(Goal of the exercise)
Collect every line of the records below that contains the word "width".

(Material supplied)
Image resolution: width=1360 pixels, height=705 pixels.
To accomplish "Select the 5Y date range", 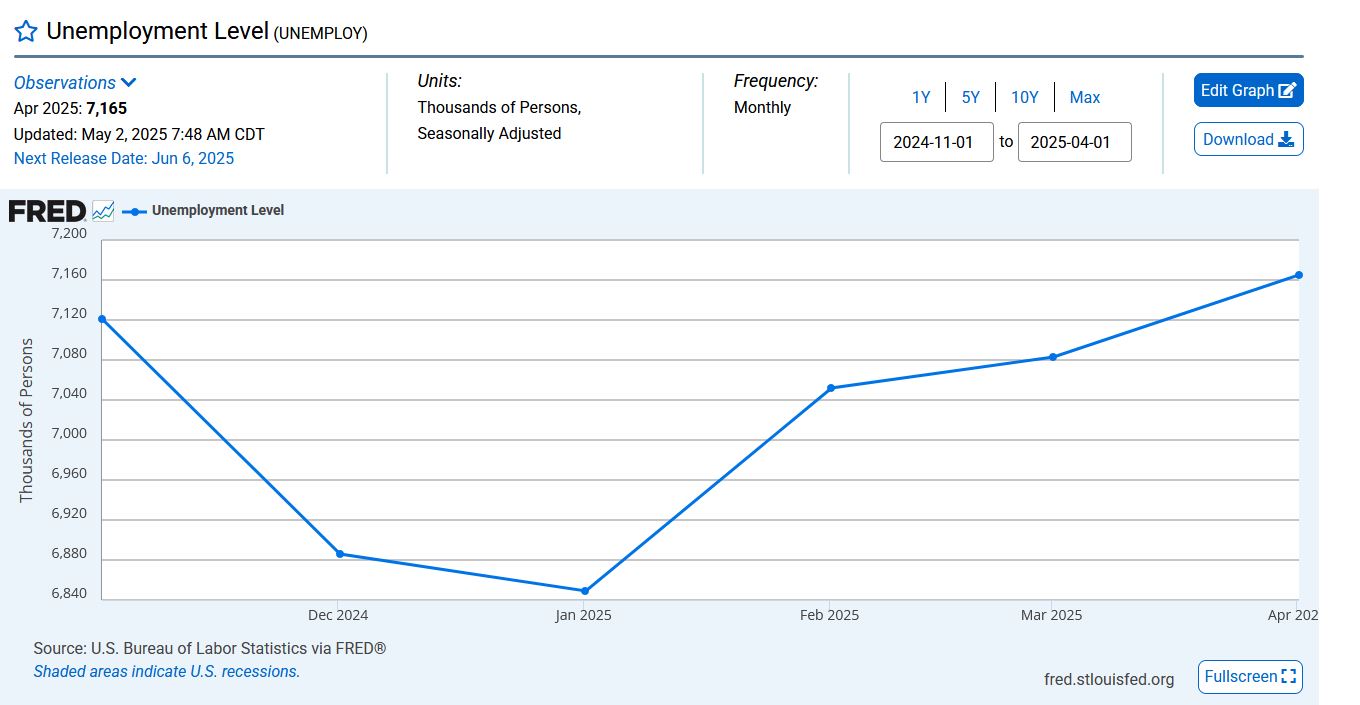I will [x=971, y=97].
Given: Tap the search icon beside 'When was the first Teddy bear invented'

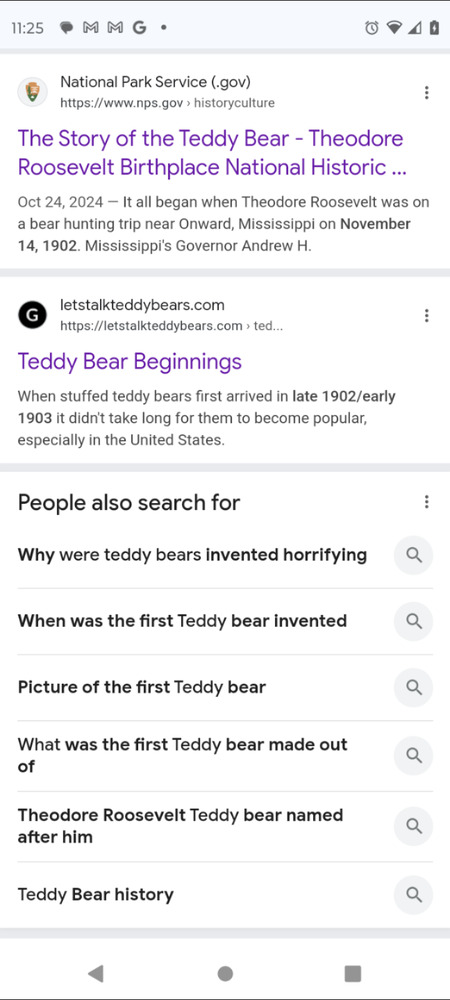Looking at the screenshot, I should (x=414, y=621).
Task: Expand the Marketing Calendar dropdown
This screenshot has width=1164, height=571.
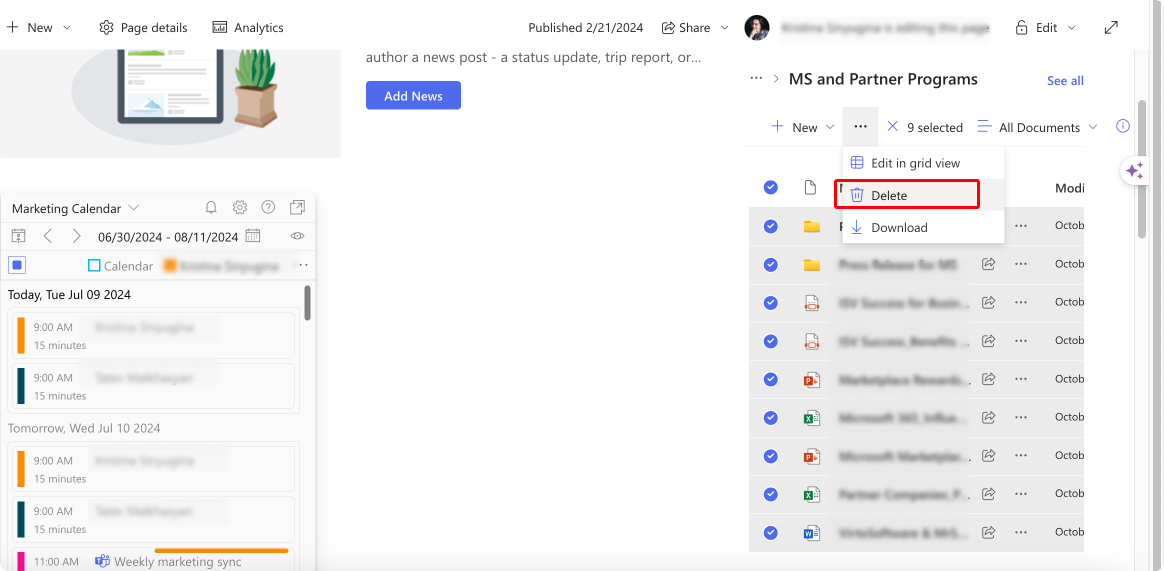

(Worked solution)
Image resolution: width=1360 pixels, height=705 pixels.
This screenshot has width=1164, height=571.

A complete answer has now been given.